Nancy Pelosi, put away that tape measure! That seems to be the conventional wisdom the day after a key congressional election in San Diego. And it may even be correct — that is, Pelosi should not assume she will be picking out new curtains for the House Speaker's office following this fall's elections. In felonious Duke Cunningham's district, another Republican, former Representative Brian Bilbray, was able to hold the seat for the GOP, beating back the Democrat 49 to 45 percent. If the Ds cannot pick up a seat when an R is nabbed on bribery charges and tossed into prison, that's a sign that the "culture of corruption" charge (see Jack Abramoff) they are campaigning upon may not do the trick in November. (Representative William Jefferson, a Democrat accused of taking $100,000 bribe, is sure not helping on this front.) Cunningham's district was a Republican area. But to regain the House, the Dems need to do well in heretofore GOP districts.
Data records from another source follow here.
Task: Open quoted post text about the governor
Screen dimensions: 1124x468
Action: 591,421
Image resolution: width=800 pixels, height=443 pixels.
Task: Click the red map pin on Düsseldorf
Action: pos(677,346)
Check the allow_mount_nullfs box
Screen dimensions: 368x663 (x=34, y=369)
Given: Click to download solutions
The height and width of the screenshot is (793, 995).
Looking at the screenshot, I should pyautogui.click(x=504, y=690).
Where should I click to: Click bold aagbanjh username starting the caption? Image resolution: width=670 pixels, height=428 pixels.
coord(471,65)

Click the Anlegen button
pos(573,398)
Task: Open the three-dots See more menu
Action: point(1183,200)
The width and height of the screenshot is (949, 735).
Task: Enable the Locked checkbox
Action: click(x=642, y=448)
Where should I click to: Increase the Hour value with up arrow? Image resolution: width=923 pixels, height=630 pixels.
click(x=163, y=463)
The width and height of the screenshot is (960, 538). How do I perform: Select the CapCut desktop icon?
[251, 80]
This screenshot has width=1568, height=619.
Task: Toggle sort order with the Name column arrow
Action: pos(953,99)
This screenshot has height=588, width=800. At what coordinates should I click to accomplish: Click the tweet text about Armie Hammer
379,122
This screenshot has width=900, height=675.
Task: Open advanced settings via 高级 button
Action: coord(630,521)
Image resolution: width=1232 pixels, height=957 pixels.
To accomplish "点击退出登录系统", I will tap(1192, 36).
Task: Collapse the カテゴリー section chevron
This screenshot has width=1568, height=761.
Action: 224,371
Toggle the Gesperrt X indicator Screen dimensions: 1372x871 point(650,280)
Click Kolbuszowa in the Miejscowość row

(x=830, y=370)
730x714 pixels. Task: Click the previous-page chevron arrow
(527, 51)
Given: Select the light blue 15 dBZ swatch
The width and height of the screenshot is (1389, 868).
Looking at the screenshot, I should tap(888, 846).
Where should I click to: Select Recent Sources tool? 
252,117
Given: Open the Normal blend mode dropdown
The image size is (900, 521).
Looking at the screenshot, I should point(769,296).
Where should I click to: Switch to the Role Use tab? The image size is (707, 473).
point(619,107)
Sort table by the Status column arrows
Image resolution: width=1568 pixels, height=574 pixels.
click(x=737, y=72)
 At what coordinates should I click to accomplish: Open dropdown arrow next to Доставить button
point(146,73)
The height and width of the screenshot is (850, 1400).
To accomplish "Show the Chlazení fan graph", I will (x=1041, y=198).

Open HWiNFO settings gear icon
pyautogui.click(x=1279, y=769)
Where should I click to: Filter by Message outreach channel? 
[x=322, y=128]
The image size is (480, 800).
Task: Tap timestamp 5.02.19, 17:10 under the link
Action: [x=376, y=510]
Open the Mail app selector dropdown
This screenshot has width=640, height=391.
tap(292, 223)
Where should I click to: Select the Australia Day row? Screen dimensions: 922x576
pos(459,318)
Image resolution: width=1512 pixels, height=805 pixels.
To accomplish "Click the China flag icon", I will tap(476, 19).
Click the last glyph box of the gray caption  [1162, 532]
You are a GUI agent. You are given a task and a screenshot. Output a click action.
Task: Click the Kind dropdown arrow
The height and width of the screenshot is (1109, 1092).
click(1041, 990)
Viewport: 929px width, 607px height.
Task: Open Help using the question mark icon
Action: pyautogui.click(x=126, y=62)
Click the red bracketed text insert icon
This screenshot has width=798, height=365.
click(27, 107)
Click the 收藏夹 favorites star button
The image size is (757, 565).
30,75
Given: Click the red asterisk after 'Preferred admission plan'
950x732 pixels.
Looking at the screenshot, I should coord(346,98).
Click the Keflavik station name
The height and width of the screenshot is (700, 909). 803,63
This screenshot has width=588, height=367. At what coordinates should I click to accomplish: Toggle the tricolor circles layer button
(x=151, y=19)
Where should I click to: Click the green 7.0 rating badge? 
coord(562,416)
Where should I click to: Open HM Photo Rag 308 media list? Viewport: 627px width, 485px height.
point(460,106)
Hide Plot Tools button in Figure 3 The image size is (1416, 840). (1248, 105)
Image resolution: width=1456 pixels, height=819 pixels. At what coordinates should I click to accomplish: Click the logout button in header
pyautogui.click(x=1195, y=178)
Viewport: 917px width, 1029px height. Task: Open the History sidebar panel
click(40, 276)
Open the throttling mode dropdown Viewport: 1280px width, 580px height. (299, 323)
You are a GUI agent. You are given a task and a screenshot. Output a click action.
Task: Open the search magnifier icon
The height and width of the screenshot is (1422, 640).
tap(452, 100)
Without reading too much into the results of one race, there is good reason for Democrats to worry: illegal immigration. Bilbray hyped his support for tough border enforcement, siding with the House Republicans' keep-'em-out/toss-'em-out approach and attacking the Bush-favored Senate compromise position that blends a (convoluted) path to citizenship with steps to beef up the border. And that might have won him the race. During the campaign, Bilbray called for building a fence "from the Pacific Ocean to the Gulf of Mexico." Celebrating his victory, Bilbray said, "The president proposing amnesty was absolutely a big problem. In fact, it wasn't until I was able to highlight the fact that I did not agree with my friends in the Senate or my friend in the White House on amnesty that you really saw the polls start supporting me strongly."
Now nervous-Nelly Republicans have a test-case to apply to their own races. If it's a good fit for the district, Republican candidates will surely sound the illegal immigrant alarm to drive base voters to the voting booth. Many were probably planning to do this already. Bilbray is proof it works.
When Latinos were out in the streets weeks ago to protest the House Republicans' harsh immigration bill, there was talk among commentators about the rising political clout of Hispanic-American voters. But rallies do not make voting patterns. And that clout may not arrive quick enough to help Democrats in five months. Historically, it takes a long time for new voting blocs to vote. Over the years, the greatest predictor of whether someone will vote in an election has been whether they voted in the previous one. Even if Americans of Latin American origin are enraged by conservative Republicans, that anger may not register at the polls (particularly in an off-year election) for some time.
On the other mano, conservative voters pissed off about the trumped-up crisis of illegal immigration are already accustomed to expressing their outrage on Election Day. It may well be that it is not to the GOP's advantage to make illegal immigration a national issue in the election. (The Wall-only approach divides the party, puts off business supporters, and might alienate moderate voters.) But in many a district, bashing illegal immigrants will serve the party well. In these spots, if the choice of targets for voter are either a corrupt party controlling Congress or illegal immigrants sneaking into America to steal jobs, commit crimes, alter the culture, and perhaps engage in terrorist acts, guess who wins.
This week, Senate Republicans tried to play the gay-marriage card — and they failed to defeat a Democrat-led filibuster. But they did throw a chewed-up bone to their social conservative supporters. Congressional Republicans also intend to wave the flag-burning issue soon. It's possible these hot-button wedge issues don't juice up Republican-leaning voters as much as they used to. But illegal immigrants may trump gays and flag-burners as Enemy No. 1 for the GOPers this year. In some districts — maybe critical districts — Jack Abramoff will be no match for that.